NIST, DHS push for more engagement around cyber framework

Thursday - 3/27/2014, 4:18am EDT

Lauren Larson reports.

Download mp3

Six weeks into the implementation of the White House's framework to help protect the nation's critical infrastructure, federal officials say they are seeing progress, but also areas that need help from Congress.

Despite initial skepticism from industry, the National Institute of Standards and Technology and the Homeland Security Department are figuring out how to keep the private sector engaged and participating in improving cybersecurity.

"How do we continually, in a phased approach, maintain the private sector's involvement as we do the adoption? We will learn. We're putting all our resources out to the private sector. We are not asking them to report if they've used it or not," said Phyllis Schneck, deputy undersecretary for cybersecurity at the National Protection and Programs Directorate at DHS. "We want to look at our outreach, study our metrics and stay involved with large companies. And [we're] asking their suppliers to be more secure, so that when you connect to a smaller company, you don't endanger the larger company. ... A lot of basic cyber hygiene and guidelines that are mentioned in this framework could have prevented a lot of the attacks that we've seen thus far."

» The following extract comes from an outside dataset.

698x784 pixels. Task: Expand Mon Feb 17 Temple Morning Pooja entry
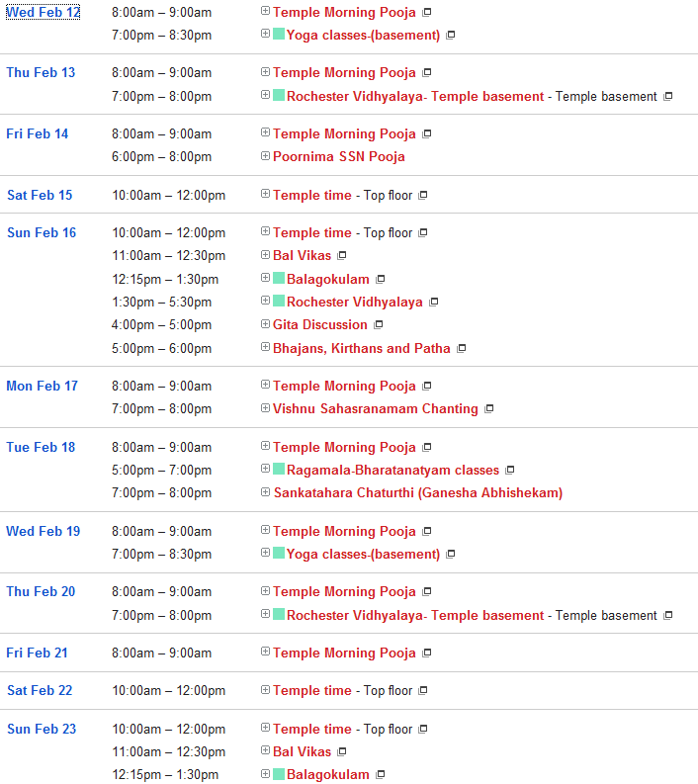[265, 386]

Schneck came to DHS from the private sector six months ago. She witnessed phase one of building the cyber framework from the industry perspective.

"The success of this, as I saw in the first phase from the private sector, comes from the fact that the private sector is very bought-in," she said. "They know that they designed this thing with us, with NIST. They have a lot of trust in that. So, we want to maintain their input as we build how we rate the success."

Every company has a different level of awareness in terms of cybersecurity. Schneck said small businesses may pose the biggest threat to the security of all companies.

"Small to medium business, that's a huge risk. These are companies that have no idea, in many cases, that they have something to protect, and yet they are connecting to everyone else, making the rest of us less secure with very small budgets," said Schneck.

She emphasized the importance of building a culture of cybersecurity.

"Many in the field say that there are two kinds of companies and entities right now: those who know they're compromised and those who don't," Schneck said. "So the issue is, how do we raise cybersecurity to a business discussion? I think the framework and the voluntary program will get it to the boardroom, because it becomes part of the risk. We don't force people to lock their doors and, yet, they do. So, this is part of a culture of security that has been talked about for 12 years."

Liability protection

While DHS and NIST are trying to build the partnership, Congress needs to address liability protection for companies.

Sen. Ron Johnson (R-Wis.) said fear of legal entanglements may be hindering participation. He pushed for broader liability protection, saying the less likely a company is to be sued, the more likely it is to share information.

"Right now, it seems to me that we are erring on the side of limited liability protection or no liability protection," he said. "As a result, we're not getting the information that everybody believes is absolutely crucial if we're going to provide cybersecurity."

Schneck said companies want to know that reporting to the government is not going to hurt them in some way. She said the more comfortable the private sector is with the relationship, the more information will come in. She said the administration's plan for targeted liability would be helpful.

"I think that the targeted liability protection that the administration is looking at right now would help us because it would protect companies in the instances defined to share information, and they wouldn't get hurt by that and wouldn't be liable, nor would their shareholders," she said. "It wouldn't be so broad that it threatens — even the perception of threatening — our privacy and civil liberties, because we are fighting to protect our way of life. So, it's a balance."

She also offered a word of caution.

"We need the experts from the science side, the legal side, the administration to find that balance. Because we don't want to err on the side of not honoring the privacy and civil liberties that we are all here to fight to keep," Schneck said.

What about the workforce?

DHS and NIST also must address workforce issues, as finding the people to do the cyber work hasn't been easy, officials say.